→ **Problem description**:
Each line of the data below must be given again exactly as written.

Saved data entries:
-- -- --
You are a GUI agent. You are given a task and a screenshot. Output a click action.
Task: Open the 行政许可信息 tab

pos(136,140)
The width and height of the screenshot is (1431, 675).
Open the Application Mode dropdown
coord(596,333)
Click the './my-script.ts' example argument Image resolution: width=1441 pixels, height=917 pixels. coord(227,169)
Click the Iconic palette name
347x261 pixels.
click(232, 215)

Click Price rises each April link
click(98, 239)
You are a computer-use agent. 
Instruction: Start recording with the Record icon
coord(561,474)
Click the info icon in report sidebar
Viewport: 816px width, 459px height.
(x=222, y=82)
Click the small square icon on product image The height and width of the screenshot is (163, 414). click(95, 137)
-- -- --
→ **Result for this task**:
You are a GUI agent. You are given a task and a screenshot. Output a click action.
Task: Open the 行政许可信息 tab

pos(136,140)
The width and height of the screenshot is (1431, 675).
Open the Application Mode dropdown
coord(596,333)
Click the './my-script.ts' example argument Image resolution: width=1441 pixels, height=917 pixels. coord(227,169)
Click the Iconic palette name
347x261 pixels.
click(232, 215)

Click Price rises each April link
click(98, 239)
You are a computer-use agent. 
Instruction: Start recording with the Record icon
coord(561,474)
Click the info icon in report sidebar
Viewport: 816px width, 459px height.
(x=222, y=82)
Click the small square icon on product image The height and width of the screenshot is (163, 414). click(95, 137)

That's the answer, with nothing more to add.